Plasma chemokine, cytokine, and growth factor levels are influenced by disease burden, lymphodepleting chemotherapy, and CRS/ICANS. (A) Day −5 (before lymphodepleting chemotherapy), t test, ∗P < .05 and ∗∗P < .01. (B and C) Change in plasma chemokine, cytokine, and growth factor levels before and after lymphodepleting chemotherapy. (B) Individual chemokine, cytokine, and growth factor levels, t test, ∗P < .05, ∗∗P < .01, and ∗∗∗P < .001. (C) Sum of all chemokine, cytokine, and growth factor levels (CytoSum), t test, ∗P < .05. (D) Principal component analysis. (E) Loess plots comparing plasma chemokine, cytokine, and growth factor levels in patients with or without CRS and/or carHLH.

Figure 3.

Expansion and persistence of infused CD19-CAR T cells does not correlate with disease burden or cell dose.
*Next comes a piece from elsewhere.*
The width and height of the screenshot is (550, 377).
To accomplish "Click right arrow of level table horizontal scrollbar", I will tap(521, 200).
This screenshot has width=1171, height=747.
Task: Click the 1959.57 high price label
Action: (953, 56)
CAR T-cell expansion was determined by qPCR for the CD19-CAR transgene. CAR expansion based on (A) high (≥40% morphologic blasts in the BM) and low disease burden or (B) cell dose (DL1, dose level 1 [1 × 10⁶ CAR⁺ T cells per kg]; DL2, dose level 2, 3 × 10⁶ CAR⁺ T cells per kg]). (C and D) Peak expansion is stratified for disease burden or cell dose. (E and F) The area under the curve analysis for the first 28 days after the infusion was stratified for disease burden or cell dose. (G and H) The ratio of qPCR for the CD19-CAR transgene and the TRAC locus at 4 weeks after infusion in PB, BM, and CSF stratified for disease burden or cell dose. For patient 12 (low disease burden), qPCR data were only available until day 7 after CAR T cell infusion due to coronavirus disease 2019 (COVID-19); qPCR data are shown in panels (A and B) but not included in the analysis; t test. ns, not significant. ∗∗P < .01 and ∗∗∗P < .001.

Figure 4.

CD8-positive CD19-CAR T cells preferentially expand in vivo and have an effector memory phenotype. The phenotype of CAR-positive and CAR-negative T cells was determined by flow cytometry in the infused cell product and at peak expansion (week [wk] 1 or 2 after infusion); n = 9 (patients 2 to 6, and 8 to 11). (A-D) Comparison of CAR-positive T-cell phenotype in cell product and at peak expansion (paired t test for CD4⁺/CAR⁺ GMP vs Peak and CD8⁺/CAR⁻ GMP vs Peak. ns: not significant. ∗P < .05, ∗∗P < .01, and ∗∗∗P < .01). (A) Percent CD4-positive and CD8-positive CAR T cells. (B) Percent naïve (TN), central memory (TCM), effector memory (TEM), and effector memory T cells reexpressing CD45RA (TEMRA) T cells. (C) Percent of transitional memory (Ttm) T cells. (D) Percent of PD1⁺ and TIM3⁺ CAR-positive T cells. (E-G) Comparison of CAR-positive and CAR-negative T-cell phenotype at peak expansion (paired t test for CD4⁺/CAR⁺ vs CD4⁺/CAR⁻ and CD8⁺/CAR⁺ vs CD8⁺/CAR⁻. ∗P < .05 and ∗∗P < .01): (E) TN, TCM, TEM, and effector memory T cells reexpressing CD45RA (TEMRA) T cells. (F) Percent of Ttm T cells. (G) Percent PD1- and/or TIM3-positive T cells.